I just wanted to say what a great night I had tonight and I think it's specifically because I did a bunch of exercises earlier in the day. I just did bodyweight stuff (pushups, squats, pullups, lunges, v-ups, lots of stretching and a nice paced mile and a half run). I was surprised at how much energy I suddenly had and how clearheaded I became. Conversation suddenly became lighthearted and easy, it's weird. Then I started getting tired and kind of lost the high, but it showed me how beneficial this stuff can be!!


----------



## SVIIC (Apr 15, 2005)

> Yoga tapes are wonderful things.
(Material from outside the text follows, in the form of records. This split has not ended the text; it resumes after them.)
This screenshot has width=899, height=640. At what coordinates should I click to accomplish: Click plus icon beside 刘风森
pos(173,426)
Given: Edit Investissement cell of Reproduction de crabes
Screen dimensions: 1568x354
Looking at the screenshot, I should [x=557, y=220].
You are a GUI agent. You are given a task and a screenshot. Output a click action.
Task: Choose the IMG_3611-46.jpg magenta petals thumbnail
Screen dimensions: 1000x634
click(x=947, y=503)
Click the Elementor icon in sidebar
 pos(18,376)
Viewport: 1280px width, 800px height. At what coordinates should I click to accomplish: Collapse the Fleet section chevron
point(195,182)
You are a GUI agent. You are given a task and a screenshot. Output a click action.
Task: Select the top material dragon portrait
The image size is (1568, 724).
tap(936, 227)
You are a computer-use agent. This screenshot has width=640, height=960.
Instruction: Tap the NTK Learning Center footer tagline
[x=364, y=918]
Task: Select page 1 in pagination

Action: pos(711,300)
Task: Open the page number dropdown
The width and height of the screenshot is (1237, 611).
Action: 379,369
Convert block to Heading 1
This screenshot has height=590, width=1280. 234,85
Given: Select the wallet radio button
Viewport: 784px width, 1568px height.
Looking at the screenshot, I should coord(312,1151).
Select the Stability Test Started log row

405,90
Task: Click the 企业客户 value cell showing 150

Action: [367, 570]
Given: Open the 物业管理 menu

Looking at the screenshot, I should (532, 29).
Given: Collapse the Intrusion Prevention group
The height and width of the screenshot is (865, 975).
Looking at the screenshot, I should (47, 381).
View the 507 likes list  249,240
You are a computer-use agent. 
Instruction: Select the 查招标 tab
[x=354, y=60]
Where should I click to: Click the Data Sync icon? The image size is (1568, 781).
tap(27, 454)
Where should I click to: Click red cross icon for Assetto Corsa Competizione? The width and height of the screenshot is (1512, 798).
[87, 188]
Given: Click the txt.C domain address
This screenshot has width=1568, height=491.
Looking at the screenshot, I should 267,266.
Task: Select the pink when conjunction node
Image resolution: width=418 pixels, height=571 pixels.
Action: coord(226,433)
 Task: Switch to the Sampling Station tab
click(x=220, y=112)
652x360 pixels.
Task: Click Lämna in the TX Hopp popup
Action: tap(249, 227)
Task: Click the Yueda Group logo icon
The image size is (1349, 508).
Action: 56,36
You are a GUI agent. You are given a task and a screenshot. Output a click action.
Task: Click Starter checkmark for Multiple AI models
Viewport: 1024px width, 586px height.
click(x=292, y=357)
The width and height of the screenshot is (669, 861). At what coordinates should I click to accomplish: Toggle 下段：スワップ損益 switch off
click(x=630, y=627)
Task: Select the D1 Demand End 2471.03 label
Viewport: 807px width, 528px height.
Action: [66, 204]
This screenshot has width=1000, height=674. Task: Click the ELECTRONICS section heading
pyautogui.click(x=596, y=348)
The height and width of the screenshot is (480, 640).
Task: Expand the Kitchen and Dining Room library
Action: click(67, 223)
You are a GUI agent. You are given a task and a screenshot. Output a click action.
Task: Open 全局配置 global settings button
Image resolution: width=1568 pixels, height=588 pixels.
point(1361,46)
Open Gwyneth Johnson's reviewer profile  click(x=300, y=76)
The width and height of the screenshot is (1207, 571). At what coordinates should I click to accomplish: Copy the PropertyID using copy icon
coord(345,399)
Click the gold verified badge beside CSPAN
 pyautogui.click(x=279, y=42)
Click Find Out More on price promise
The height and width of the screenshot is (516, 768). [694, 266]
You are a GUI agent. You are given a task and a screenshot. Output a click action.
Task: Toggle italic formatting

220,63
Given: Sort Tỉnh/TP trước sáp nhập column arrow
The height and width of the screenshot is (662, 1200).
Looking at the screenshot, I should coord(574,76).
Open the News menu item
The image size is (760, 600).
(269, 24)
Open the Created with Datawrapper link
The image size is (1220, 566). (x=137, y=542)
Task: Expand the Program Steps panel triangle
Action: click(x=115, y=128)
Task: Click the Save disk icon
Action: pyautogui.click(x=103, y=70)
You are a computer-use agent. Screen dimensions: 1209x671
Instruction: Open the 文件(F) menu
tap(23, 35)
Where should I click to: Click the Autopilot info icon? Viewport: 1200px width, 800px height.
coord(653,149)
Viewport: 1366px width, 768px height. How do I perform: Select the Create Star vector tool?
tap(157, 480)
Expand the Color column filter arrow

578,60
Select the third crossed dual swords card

You can work out at home alone, at your own pace, and the exercises help with flexibility and back pain.


Pfft. Yoga's for people who can't do _real_ exercise :b

Remember: if sweat isn't dripping from you, you didn't just exercise.


----------



## bobc2005 (Apr 22, 2005)

*RE: Exercising*

I lift weigths every other day & on the off days use one of them exercise wheels thing that you use on the floor.


----------



## ubershy (Nov 11, 2005)

korey said:


> I don't work out. I wish I could, but I can't without effing with my social anxiety and making it worse.
> 
> I can't exercise in my room because I have no room to work out. I do own an exercise bike, but as it turns out, it vibrates my entire floor (and we live in an upstairs apartment), so I can't use it.
> 
> ...


If you live in a safe enough neighborhood, then I recommend walking at dusk.


----------



## Melusine (Jun 19, 2004)

I take walks, bike (indoors) using music and a fan to keep me going. I try to bike for 30-35 minutes at least 5 days a week, i tend to take a day or two off to rest because it's tough.


----------



## WineKitty (Nov 26, 2004)

I had a gym membership which was rather expensive. It just expired and I have no intention of renewing it. I live in a small town by a medium-sized city and it was just too far away. I loved the ellipitical gliders and treadmills that they had at the gym and I will miss those. I have found that people arent really looking at you in the gym (at least the one that I go to) they are kind of wrapped up in what they are doing. So I have no issue with being at the gym, just the $42 a month I had to fork out and the distance.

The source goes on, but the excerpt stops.